[What is asked] Arrange as a numbered list the lines from the one containing "Task: Open the Wintonvale" through the one containing "Action: (408, 99)", both included. Omit any blank lines.

[Data extract]
========

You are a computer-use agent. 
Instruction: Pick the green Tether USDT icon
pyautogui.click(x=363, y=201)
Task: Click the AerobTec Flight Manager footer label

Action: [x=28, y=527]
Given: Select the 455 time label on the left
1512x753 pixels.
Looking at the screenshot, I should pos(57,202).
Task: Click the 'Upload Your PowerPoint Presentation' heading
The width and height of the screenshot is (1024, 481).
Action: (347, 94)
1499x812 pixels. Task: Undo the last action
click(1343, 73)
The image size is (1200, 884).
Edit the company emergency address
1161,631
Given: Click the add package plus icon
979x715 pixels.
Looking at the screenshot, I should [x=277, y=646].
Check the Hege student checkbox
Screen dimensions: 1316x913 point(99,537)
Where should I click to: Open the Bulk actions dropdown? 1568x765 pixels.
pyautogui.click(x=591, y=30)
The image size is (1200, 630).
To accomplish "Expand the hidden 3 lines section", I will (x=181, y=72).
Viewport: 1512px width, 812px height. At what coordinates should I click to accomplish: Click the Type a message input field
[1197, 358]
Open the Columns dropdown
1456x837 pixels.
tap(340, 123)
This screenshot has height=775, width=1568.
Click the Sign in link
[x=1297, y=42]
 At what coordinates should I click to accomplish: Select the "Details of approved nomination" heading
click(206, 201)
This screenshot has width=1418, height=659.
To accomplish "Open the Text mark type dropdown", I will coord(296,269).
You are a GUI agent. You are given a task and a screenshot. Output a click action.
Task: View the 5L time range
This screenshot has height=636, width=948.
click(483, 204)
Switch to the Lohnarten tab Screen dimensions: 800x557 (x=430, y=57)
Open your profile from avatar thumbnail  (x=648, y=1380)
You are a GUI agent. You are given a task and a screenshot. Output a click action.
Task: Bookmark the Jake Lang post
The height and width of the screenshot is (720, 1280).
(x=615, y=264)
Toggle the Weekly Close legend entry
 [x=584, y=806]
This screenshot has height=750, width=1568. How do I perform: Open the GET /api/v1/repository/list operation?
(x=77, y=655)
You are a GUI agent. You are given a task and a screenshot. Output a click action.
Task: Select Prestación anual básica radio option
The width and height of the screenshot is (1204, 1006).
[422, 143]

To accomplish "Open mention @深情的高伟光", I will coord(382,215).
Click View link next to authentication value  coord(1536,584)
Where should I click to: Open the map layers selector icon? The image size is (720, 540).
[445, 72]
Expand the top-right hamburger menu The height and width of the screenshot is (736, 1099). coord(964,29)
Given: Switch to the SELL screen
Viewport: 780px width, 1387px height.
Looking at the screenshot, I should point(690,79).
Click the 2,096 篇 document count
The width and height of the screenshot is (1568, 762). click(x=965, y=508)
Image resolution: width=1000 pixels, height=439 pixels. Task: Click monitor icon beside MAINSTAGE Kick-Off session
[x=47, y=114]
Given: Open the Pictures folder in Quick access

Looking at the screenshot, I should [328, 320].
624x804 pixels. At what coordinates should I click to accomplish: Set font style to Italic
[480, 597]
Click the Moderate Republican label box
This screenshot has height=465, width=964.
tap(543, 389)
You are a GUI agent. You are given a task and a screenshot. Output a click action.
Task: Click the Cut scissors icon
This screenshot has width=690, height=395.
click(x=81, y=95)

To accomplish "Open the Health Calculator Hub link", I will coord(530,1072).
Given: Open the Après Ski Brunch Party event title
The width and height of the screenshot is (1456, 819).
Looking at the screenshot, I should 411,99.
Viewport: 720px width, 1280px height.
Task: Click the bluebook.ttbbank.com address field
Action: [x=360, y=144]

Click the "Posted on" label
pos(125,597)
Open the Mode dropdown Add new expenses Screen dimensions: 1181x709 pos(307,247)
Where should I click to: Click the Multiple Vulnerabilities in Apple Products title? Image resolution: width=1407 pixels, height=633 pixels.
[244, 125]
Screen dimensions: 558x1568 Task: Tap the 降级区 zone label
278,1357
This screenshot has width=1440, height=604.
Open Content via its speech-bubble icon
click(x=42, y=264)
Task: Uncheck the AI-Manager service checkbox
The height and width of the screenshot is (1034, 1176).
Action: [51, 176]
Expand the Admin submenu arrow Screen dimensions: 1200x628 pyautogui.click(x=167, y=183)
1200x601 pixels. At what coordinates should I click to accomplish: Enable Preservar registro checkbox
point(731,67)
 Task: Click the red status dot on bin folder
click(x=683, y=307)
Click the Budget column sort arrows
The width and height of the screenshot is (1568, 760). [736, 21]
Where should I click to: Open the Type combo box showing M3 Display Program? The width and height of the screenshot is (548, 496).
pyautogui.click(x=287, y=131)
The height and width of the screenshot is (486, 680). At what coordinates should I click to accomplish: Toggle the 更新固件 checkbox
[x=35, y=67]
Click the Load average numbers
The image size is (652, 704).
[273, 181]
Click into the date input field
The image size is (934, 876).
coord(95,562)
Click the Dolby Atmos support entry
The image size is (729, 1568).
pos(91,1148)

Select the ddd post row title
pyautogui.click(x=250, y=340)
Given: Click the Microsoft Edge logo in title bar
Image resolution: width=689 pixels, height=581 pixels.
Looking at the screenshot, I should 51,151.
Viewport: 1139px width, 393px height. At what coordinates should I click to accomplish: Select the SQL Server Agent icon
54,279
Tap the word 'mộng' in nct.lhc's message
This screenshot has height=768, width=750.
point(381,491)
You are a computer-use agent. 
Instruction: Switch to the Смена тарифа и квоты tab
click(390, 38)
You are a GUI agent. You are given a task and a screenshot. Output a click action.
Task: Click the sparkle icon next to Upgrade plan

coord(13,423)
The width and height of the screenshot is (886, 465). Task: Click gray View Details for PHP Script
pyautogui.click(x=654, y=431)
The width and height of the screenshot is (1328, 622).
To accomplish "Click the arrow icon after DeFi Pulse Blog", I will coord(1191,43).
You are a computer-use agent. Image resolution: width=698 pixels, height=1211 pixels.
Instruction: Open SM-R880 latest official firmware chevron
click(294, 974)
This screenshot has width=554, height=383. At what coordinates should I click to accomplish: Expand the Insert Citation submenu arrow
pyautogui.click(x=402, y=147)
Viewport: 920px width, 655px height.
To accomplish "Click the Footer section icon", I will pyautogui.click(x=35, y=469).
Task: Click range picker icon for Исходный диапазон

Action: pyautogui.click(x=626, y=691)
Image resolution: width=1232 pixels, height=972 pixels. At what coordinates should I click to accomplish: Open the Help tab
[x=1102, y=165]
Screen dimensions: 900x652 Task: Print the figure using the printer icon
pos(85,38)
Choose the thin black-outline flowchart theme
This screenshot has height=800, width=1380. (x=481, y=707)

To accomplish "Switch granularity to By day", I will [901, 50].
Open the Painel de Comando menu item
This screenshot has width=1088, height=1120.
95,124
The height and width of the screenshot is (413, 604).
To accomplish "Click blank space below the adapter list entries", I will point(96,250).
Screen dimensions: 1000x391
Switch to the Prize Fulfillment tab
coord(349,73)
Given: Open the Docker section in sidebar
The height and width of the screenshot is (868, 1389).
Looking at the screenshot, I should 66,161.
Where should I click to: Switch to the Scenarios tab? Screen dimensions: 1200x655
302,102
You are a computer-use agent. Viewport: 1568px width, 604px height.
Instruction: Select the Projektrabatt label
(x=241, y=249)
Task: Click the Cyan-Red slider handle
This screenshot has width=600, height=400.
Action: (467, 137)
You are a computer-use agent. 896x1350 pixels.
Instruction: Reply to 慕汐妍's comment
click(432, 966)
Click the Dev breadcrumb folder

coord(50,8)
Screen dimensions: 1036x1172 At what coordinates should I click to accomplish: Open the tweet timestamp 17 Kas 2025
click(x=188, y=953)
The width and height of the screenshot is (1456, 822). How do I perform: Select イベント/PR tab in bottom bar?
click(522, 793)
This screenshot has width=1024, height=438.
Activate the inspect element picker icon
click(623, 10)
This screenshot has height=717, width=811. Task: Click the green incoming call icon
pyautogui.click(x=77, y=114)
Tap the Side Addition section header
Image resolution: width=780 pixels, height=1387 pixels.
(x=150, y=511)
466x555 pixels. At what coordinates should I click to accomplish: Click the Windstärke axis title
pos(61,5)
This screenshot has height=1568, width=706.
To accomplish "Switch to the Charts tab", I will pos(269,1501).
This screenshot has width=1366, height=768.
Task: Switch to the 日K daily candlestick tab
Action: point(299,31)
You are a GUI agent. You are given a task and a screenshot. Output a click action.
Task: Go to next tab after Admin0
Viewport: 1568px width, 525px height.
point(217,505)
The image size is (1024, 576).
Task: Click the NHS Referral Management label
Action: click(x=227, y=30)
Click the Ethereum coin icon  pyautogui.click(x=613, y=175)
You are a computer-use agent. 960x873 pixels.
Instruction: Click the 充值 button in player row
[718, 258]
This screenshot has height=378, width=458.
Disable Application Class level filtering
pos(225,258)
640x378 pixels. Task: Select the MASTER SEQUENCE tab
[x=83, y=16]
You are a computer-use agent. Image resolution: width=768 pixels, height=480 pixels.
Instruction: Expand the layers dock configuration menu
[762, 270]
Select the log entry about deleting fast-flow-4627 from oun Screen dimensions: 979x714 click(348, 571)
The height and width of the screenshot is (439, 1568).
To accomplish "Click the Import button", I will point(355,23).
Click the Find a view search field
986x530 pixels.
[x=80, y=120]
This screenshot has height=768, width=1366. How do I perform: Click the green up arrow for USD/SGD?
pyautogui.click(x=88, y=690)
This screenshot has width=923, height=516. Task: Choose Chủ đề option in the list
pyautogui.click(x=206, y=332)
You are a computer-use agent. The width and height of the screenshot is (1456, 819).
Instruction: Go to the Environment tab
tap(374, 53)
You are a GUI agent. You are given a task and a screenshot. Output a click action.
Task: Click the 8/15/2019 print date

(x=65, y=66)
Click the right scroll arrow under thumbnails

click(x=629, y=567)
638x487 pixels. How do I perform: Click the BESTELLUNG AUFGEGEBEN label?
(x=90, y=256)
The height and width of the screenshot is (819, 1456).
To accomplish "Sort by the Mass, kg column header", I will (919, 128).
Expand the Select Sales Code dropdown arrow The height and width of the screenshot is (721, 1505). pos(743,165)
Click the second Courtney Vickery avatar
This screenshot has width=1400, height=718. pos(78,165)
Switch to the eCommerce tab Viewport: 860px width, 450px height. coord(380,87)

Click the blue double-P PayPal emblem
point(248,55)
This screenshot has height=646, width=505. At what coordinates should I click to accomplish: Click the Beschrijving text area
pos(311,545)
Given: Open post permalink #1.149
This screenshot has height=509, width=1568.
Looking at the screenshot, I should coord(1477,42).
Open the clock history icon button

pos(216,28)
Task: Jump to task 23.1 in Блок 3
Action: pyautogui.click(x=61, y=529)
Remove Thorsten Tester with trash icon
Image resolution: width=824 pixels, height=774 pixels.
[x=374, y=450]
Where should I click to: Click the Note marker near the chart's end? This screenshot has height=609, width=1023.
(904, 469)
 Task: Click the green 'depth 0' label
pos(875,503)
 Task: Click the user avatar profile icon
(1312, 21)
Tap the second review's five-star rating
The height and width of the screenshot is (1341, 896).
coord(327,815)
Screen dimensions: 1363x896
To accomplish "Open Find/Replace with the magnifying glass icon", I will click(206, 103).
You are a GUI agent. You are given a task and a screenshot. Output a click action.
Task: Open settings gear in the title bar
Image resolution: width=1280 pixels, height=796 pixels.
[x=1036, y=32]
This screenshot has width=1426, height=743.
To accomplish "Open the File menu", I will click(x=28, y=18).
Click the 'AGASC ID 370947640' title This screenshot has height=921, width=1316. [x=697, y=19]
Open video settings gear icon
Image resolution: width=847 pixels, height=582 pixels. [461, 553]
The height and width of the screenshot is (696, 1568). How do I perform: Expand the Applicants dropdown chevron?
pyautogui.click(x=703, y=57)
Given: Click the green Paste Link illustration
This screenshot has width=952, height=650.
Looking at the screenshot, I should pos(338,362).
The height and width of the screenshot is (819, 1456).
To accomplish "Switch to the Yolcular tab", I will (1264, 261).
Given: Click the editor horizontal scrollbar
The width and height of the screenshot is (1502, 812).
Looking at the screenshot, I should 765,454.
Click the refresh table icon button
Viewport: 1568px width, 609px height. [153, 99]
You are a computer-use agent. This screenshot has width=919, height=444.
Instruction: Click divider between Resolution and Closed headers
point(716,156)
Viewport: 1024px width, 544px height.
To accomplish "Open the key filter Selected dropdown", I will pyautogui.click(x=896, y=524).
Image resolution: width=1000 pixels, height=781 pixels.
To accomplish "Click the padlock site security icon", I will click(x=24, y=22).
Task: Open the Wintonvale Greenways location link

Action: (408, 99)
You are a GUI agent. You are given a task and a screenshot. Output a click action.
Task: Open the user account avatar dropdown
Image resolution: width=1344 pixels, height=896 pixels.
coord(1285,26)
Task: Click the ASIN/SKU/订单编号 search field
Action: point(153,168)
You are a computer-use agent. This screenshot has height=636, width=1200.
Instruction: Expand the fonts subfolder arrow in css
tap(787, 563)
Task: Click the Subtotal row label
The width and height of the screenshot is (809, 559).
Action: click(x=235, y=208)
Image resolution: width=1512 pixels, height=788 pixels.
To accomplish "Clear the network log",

========

[Written response]
1. Task: Open the Wintonvale Greenways location link
2. Action: (408, 99)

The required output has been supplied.